De alguma forma, o trabalho de Eder em vídeo instalações é projetado em sequências específicas, com destaque para a cena do jantar, onde a estrutura performática expõe a delirante realidade representada. Entre alegorias e metáforas, o filme vai expondo a particularidade dessa projeção concreta de um moralismo violento e crescente, compreendendo que se trata da representação de uma parcela da sociedade brasileira e de características reacionárias presentes e institucionalizadas na cultura nacional. Nesse sentido, o realismo fantástico sempre foi hábil em materializar discussões acerca de uma realidade particular, ainda que seja instrumentalizado como uma espécie de muleta por algumas obras específicas. Não é o caso de “Girassol Vermelho”, que consegue trabalhar sua estrutura à la “Mistérios e Paixões” (1992), de Cronenberg, com referências estéticas lynchiana e uma forma progressiva de trabalhar com a dialética do sonho e obscuridade.

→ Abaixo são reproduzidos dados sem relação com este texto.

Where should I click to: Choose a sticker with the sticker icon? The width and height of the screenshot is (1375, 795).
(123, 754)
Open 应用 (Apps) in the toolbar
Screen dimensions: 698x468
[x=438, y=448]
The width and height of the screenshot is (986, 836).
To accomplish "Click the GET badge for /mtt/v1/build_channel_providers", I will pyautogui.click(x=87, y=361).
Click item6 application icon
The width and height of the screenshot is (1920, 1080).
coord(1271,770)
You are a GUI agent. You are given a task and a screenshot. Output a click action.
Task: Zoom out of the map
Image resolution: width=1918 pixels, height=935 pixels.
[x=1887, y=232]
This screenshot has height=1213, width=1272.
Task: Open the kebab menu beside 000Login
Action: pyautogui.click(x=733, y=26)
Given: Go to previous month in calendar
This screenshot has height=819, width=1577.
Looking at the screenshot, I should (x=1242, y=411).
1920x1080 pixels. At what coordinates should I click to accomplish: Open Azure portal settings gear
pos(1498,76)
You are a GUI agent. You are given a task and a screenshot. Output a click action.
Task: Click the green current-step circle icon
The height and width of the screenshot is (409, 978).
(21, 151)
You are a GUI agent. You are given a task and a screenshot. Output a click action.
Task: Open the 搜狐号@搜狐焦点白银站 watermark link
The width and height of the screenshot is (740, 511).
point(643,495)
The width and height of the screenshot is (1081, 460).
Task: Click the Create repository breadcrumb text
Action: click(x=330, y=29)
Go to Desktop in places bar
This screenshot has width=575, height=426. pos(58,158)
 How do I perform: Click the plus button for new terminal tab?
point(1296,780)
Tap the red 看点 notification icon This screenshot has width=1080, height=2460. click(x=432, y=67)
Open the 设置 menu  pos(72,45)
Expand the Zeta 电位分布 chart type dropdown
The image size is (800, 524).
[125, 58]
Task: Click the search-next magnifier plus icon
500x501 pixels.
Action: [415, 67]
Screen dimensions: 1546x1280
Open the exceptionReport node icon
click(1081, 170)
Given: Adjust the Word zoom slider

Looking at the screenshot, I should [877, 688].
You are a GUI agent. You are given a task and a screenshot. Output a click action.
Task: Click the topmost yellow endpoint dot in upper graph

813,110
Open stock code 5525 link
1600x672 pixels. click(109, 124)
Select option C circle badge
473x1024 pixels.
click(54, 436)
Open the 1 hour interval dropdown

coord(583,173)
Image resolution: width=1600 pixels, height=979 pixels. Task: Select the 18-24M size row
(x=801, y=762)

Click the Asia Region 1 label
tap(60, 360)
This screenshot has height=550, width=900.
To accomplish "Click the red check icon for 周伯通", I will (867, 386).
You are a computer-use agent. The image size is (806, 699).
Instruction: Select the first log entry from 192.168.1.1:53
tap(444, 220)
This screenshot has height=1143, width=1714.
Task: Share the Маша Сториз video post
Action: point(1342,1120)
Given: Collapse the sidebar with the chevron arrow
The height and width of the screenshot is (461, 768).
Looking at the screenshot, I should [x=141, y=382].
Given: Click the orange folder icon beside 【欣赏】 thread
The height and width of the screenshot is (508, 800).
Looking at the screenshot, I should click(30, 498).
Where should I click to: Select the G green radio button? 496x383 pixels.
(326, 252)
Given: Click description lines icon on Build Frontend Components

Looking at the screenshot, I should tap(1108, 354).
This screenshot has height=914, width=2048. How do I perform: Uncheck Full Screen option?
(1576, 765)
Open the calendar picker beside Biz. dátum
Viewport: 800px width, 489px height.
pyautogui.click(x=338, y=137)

Contudo, há uma questão sobre o ritmo do filme, que parece encontrar boa cadência em seu desenvolvimento inicial, mas depois enfrenta resistência em algumas sequências que se alongam demais, criando uma sensação de excesso e tornando a experiência cansativa. Assim, quando chegamos ao fim da projeção, estamos exauridos pelo esforço de adentrar nessa experimentação de linguagens, diálogos que podem soar desconectados e um hermetismo generalizado. Ainda assim, essa estrutura hermética pode ser vista como um convite à interpretação, permitindo múltiplas leituras e uma relação mais subjetiva do espectador com a narrativa.
A ousadia formal e a abordagem política do filme fazem dele um projeto essencial para a discussão sobre os rumos do cinema contemporâneo brasileiro. “Girassol Vermelho” se insere dentro de uma tradição de obras que desafiam o espectador e tensionam as fronteiras do real, recusando explicações fáceis ou narrativas convencionais. É um filme que incomoda, que exige engajamento e que propõe uma reflexão sobre a violência simbólica e concreta que estrutura determinadas camadas da sociedade.
Dessa maneira, a obra reafirma a importância de um cinema que não se submete a fórmulas preestabelecidas e que, em sua radicalidade, consegue refletir o espírito de uma época. Mesmo que sua construção estilística e narrativa possa afastar parte do público, “Girassol Vermelho” se posiciona como um trabalho relevante e instigante, que não apenas dialoga com a tradição do realismo fantástico, mas também atualiza suas inquietações à luz do Brasil contemporâneo. Mais do que um simples filme, ele funciona como um manifesto visual sobre resistência, controle e a fragilidade das liberdades individuais.